_Collected data_
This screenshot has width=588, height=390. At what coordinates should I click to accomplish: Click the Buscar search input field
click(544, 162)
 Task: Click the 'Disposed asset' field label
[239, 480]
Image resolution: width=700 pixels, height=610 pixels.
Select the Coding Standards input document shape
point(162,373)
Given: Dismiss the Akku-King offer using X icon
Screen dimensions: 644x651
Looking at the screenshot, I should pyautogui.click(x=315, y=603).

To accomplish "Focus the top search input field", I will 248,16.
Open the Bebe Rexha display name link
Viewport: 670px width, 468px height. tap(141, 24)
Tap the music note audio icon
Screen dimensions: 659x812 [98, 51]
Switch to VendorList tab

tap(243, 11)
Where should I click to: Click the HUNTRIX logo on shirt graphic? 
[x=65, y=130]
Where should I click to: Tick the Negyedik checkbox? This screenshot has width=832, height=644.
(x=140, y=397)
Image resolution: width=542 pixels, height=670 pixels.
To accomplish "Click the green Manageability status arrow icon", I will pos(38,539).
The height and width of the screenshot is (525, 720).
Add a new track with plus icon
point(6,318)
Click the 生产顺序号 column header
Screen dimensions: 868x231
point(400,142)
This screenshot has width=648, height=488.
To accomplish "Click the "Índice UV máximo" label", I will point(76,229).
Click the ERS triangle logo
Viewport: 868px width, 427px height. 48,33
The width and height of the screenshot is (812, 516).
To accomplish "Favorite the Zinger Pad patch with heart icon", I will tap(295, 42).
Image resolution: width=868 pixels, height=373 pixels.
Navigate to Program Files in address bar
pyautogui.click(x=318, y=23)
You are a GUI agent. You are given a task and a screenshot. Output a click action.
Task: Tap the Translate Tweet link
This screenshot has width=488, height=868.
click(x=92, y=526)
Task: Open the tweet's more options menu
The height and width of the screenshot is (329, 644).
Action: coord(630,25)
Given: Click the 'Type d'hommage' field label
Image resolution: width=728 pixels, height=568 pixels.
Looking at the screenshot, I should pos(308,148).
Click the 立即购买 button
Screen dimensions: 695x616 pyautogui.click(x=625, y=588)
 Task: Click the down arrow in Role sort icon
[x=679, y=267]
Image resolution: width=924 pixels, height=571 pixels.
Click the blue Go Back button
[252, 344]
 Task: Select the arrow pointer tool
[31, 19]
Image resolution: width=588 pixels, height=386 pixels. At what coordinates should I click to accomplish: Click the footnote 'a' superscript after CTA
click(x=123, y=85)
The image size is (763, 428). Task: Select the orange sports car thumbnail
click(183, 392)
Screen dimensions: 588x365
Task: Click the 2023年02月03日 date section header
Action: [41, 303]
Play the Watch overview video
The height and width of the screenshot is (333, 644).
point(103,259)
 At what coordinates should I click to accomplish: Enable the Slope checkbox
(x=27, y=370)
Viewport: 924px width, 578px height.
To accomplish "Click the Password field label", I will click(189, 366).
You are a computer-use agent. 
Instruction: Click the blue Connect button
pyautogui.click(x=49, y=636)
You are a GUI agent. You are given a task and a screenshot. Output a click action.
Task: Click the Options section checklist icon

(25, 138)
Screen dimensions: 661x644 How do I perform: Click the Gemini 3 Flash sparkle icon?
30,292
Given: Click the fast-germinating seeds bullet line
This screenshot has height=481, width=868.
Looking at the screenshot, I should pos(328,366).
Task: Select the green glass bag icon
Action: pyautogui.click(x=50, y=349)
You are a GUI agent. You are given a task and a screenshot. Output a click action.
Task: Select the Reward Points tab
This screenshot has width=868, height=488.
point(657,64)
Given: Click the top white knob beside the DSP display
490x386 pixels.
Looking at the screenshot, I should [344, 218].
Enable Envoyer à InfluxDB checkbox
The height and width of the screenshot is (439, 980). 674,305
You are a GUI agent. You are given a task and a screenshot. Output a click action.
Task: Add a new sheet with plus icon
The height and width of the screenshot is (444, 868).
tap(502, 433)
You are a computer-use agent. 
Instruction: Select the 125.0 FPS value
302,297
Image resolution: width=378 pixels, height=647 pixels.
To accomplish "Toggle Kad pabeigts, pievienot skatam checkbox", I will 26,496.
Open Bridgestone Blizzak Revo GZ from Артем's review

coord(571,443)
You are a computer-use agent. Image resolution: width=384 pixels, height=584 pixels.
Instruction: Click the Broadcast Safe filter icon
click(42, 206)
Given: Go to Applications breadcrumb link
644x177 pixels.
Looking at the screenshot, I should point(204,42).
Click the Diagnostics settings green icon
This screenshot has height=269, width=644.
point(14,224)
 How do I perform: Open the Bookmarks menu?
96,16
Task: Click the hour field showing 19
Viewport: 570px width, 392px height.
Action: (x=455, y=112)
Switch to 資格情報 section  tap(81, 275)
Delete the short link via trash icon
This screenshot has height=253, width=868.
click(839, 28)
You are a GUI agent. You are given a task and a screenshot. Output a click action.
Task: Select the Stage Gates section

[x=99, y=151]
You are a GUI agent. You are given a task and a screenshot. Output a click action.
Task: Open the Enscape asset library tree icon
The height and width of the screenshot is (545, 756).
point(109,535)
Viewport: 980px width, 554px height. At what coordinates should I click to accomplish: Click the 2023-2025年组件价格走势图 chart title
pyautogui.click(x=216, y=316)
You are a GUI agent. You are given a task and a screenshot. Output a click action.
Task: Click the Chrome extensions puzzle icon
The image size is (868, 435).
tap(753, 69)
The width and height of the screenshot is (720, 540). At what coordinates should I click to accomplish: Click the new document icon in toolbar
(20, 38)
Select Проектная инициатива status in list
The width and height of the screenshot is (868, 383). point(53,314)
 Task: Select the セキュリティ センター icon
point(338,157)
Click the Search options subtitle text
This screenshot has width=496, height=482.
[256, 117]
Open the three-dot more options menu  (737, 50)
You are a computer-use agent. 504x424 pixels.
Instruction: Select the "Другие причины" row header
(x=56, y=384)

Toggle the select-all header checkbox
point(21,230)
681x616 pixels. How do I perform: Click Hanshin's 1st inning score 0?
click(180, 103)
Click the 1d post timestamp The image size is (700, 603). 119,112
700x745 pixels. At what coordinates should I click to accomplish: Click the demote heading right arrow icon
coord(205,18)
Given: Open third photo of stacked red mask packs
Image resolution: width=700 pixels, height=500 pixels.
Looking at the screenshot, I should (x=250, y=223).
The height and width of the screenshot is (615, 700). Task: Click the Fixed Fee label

_Exercise_
From the first line to the last, give the data again exactly.

_Task solution_
This screenshot has width=588, height=390. At what coordinates should I click to accomplish: Click the Buscar search input field
click(544, 162)
 Task: Click the 'Disposed asset' field label
[239, 480]
Image resolution: width=700 pixels, height=610 pixels.
Select the Coding Standards input document shape
point(162,373)
Given: Dismiss the Akku-King offer using X icon
Screen dimensions: 644x651
Looking at the screenshot, I should pyautogui.click(x=315, y=603).

To accomplish "Focus the top search input field", I will 248,16.
Open the Bebe Rexha display name link
Viewport: 670px width, 468px height. tap(141, 24)
Tap the music note audio icon
Screen dimensions: 659x812 [98, 51]
Switch to VendorList tab

tap(243, 11)
Where should I click to: Click the HUNTRIX logo on shirt graphic? 
[x=65, y=130]
Where should I click to: Tick the Negyedik checkbox? This screenshot has width=832, height=644.
(x=140, y=397)
Image resolution: width=542 pixels, height=670 pixels.
To accomplish "Click the green Manageability status arrow icon", I will pos(38,539).
The height and width of the screenshot is (525, 720).
Add a new track with plus icon
point(6,318)
Click the 生产顺序号 column header
Screen dimensions: 868x231
point(400,142)
This screenshot has width=648, height=488.
To accomplish "Click the "Índice UV máximo" label", I will point(76,229).
Click the ERS triangle logo
Viewport: 868px width, 427px height. 48,33
The width and height of the screenshot is (812, 516).
To accomplish "Favorite the Zinger Pad patch with heart icon", I will tap(295, 42).
Image resolution: width=868 pixels, height=373 pixels.
Navigate to Program Files in address bar
pyautogui.click(x=318, y=23)
You are a GUI agent. You are given a task and a screenshot. Output a click action.
Task: Tap the Translate Tweet link
This screenshot has width=488, height=868.
click(x=92, y=526)
Task: Open the tweet's more options menu
The height and width of the screenshot is (329, 644).
Action: coord(630,25)
Given: Click the 'Type d'hommage' field label
Image resolution: width=728 pixels, height=568 pixels.
Looking at the screenshot, I should pos(308,148).
Click the 立即购买 button
Screen dimensions: 695x616 pyautogui.click(x=625, y=588)
 Task: Click the down arrow in Role sort icon
[x=679, y=267]
Image resolution: width=924 pixels, height=571 pixels.
Click the blue Go Back button
[252, 344]
 Task: Select the arrow pointer tool
[31, 19]
Image resolution: width=588 pixels, height=386 pixels. At what coordinates should I click to accomplish: Click the footnote 'a' superscript after CTA
click(x=123, y=85)
The image size is (763, 428). Task: Select the orange sports car thumbnail
click(183, 392)
Screen dimensions: 588x365
Task: Click the 2023年02月03日 date section header
Action: [41, 303]
Play the Watch overview video
The height and width of the screenshot is (333, 644).
point(103,259)
 At what coordinates should I click to accomplish: Enable the Slope checkbox
(x=27, y=370)
Viewport: 924px width, 578px height.
To accomplish "Click the Password field label", I will click(189, 366).
You are a computer-use agent. 
Instruction: Click the blue Connect button
pyautogui.click(x=49, y=636)
You are a GUI agent. You are given a task and a screenshot. Output a click action.
Task: Click the Options section checklist icon

(25, 138)
Screen dimensions: 661x644 How do I perform: Click the Gemini 3 Flash sparkle icon?
30,292
Given: Click the fast-germinating seeds bullet line
This screenshot has height=481, width=868.
Looking at the screenshot, I should pos(328,366).
Task: Select the green glass bag icon
Action: pyautogui.click(x=50, y=349)
You are a GUI agent. You are given a task and a screenshot. Output a click action.
Task: Select the Reward Points tab
This screenshot has width=868, height=488.
point(657,64)
Given: Click the top white knob beside the DSP display
490x386 pixels.
Looking at the screenshot, I should [344, 218].
Enable Envoyer à InfluxDB checkbox
The height and width of the screenshot is (439, 980). 674,305
You are a GUI agent. You are given a task and a screenshot. Output a click action.
Task: Add a new sheet with plus icon
The height and width of the screenshot is (444, 868).
tap(502, 433)
You are a computer-use agent. 
Instruction: Select the 125.0 FPS value
302,297
Image resolution: width=378 pixels, height=647 pixels.
To accomplish "Toggle Kad pabeigts, pievienot skatam checkbox", I will 26,496.
Open Bridgestone Blizzak Revo GZ from Артем's review

coord(571,443)
You are a computer-use agent. Image resolution: width=384 pixels, height=584 pixels.
Instruction: Click the Broadcast Safe filter icon
click(42, 206)
Given: Go to Applications breadcrumb link
644x177 pixels.
Looking at the screenshot, I should point(204,42).
Click the Diagnostics settings green icon
This screenshot has height=269, width=644.
point(14,224)
 How do I perform: Open the Bookmarks menu?
96,16
Task: Click the hour field showing 19
Viewport: 570px width, 392px height.
Action: (x=455, y=112)
Switch to 資格情報 section  tap(81, 275)
Delete the short link via trash icon
This screenshot has height=253, width=868.
click(839, 28)
You are a GUI agent. You are given a task and a screenshot. Output a click action.
Task: Select the Stage Gates section

[x=99, y=151]
You are a GUI agent. You are given a task and a screenshot. Output a click action.
Task: Open the Enscape asset library tree icon
The height and width of the screenshot is (545, 756).
point(109,535)
Viewport: 980px width, 554px height. At what coordinates should I click to accomplish: Click the 2023-2025年组件价格走势图 chart title
pyautogui.click(x=216, y=316)
You are a GUI agent. You are given a task and a screenshot. Output a click action.
Task: Click the Chrome extensions puzzle icon
The image size is (868, 435).
tap(753, 69)
The width and height of the screenshot is (720, 540). At what coordinates should I click to accomplish: Click the new document icon in toolbar
(20, 38)
Select Проектная инициатива status in list
The width and height of the screenshot is (868, 383). point(53,314)
 Task: Select the セキュリティ センター icon
point(338,157)
Click the Search options subtitle text
This screenshot has width=496, height=482.
[256, 117]
Open the three-dot more options menu  (737, 50)
You are a computer-use agent. 504x424 pixels.
Instruction: Select the "Другие причины" row header
(x=56, y=384)

Toggle the select-all header checkbox
point(21,230)
681x616 pixels. How do I perform: Click Hanshin's 1st inning score 0?
click(180, 103)
Click the 1d post timestamp The image size is (700, 603). 119,112
700x745 pixels. At what coordinates should I click to accomplish: Click the demote heading right arrow icon
coord(205,18)
Given: Open third photo of stacked red mask packs
Image resolution: width=700 pixels, height=500 pixels.
Looking at the screenshot, I should (x=250, y=223).
The height and width of the screenshot is (615, 700). Task: Click the Fixed Fee label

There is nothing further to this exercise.